Forest's mother, Sue Myrick, has represented the Charlotte area in the U.S. House of Representatives for nearly two decades.
Forest says he began working on a campaign a year and a half ago, by letting people know the responsibilities of the second highest elected office in state government, and why he would make a good choice to fill the seat.
"I identified, like many people do, the leadership crisis we have in North Carolina in the executive level," the Republican from Raleigh said during an interview at the WECT studios. "I believe we need people to step out of their comfort zone in the business world and step into the public world. I wanted to do what I could do, and I think Lieutenant Governor is a good place for someone with a business background."
Forest served as senior partner in one of the largest architectural firms in North Carolina.
He says his experience in problem solving for clients can be put to use in the highest levels of state government.
The Lieutenant Governor is the only position with responsibilities to both the Executive and Legislative branches in Raleigh.

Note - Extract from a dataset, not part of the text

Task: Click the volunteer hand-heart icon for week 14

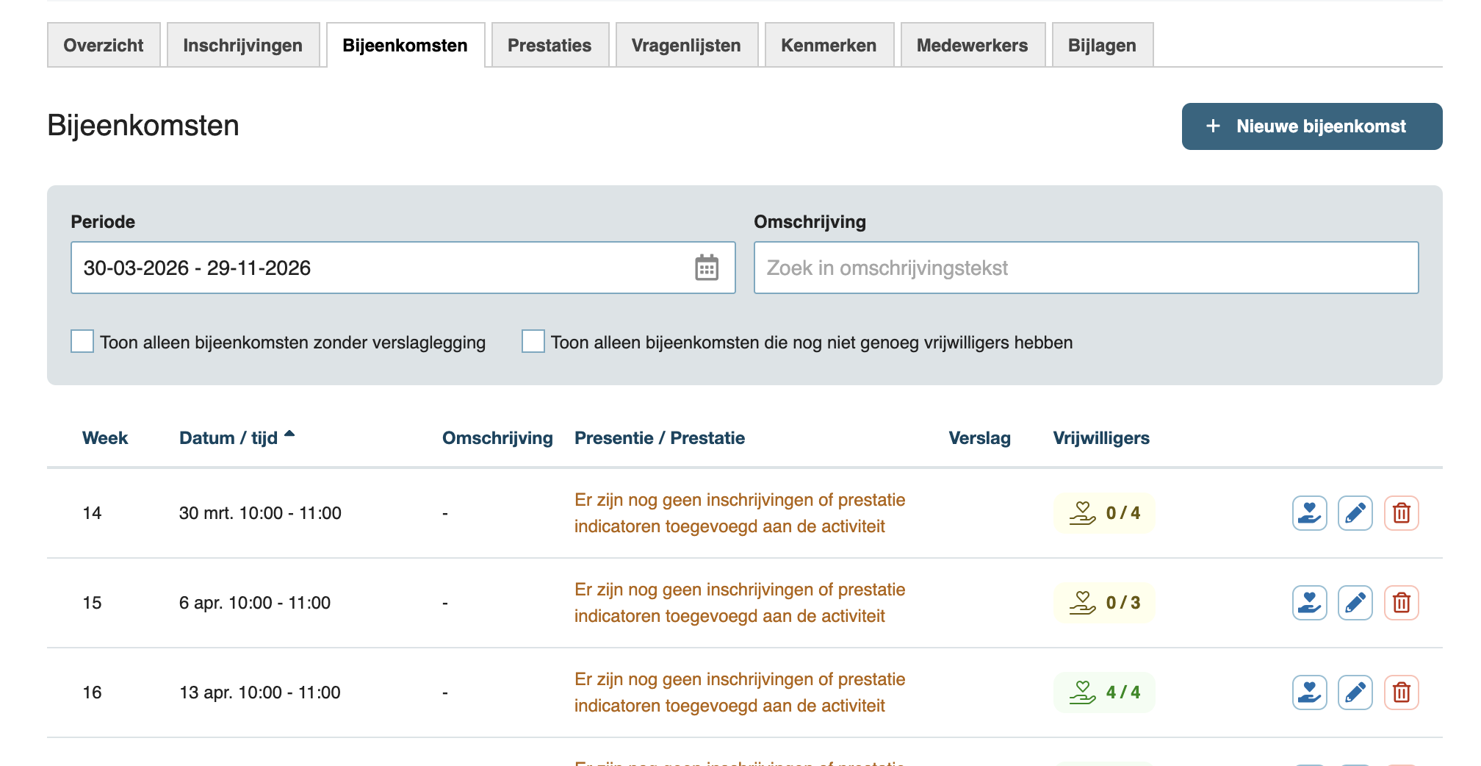Action: point(1309,513)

The office-holder sits on many boards and committees, such as the North Carolina Board of Education, the NC Board of Community Colleges, and the Board of Economic Development.
Forest rates creating a better business climate in North Carolina as one of his top priorities if elected.

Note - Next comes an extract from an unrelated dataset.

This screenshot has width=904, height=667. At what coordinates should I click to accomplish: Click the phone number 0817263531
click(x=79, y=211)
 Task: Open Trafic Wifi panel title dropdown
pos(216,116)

"Right now NC is 44th in the nation for business tax climate," said the married father of four children. "We have the highest corporate income tax in the southeast, the highest gas tax in the southeast, the highest personal income tax rate in the southeast. This is not good for business. We have to reform taxation, reform regulation, and create a strong level playing field for all businesses in our state."
Along with taxes reform and regulatory reform, Forest says education must also be a top priority if North Carolina is going to recruit and keep good jobs. Forest mentions breaking what he calls "the state controlled monopoly on education", instead favoring more choices for parents. "Choice leads to innovation and competition. If we really want to see our schools innovate and change and grow, and if we want to focus on the students and not on bureaucracy, then we're going to allow choice to happen. That's charter schools, more magnet schools, parents having the ability to make decisions on private schools, home schooling and virtual education."
Polls show a tight race between Forest and Democratic nominee Linda Coleman. Coleman has experience working in state government, and has served as a county commissioner and member of the NC House of Representatives. Forest does not see that experience as an advantage in the race.
"Too many people know how things work in state government, so there are too many excuses as to why certain things can't be done," Forest said. "I think a good fresh approach to government is needed right now, not the way things have been done historically. I believe in a business-minded approach to government. If any of our businesses in our state were run the same way our government has been running for the last half century, we'd all be out of business. We'd be broke. In fact, government is broke!"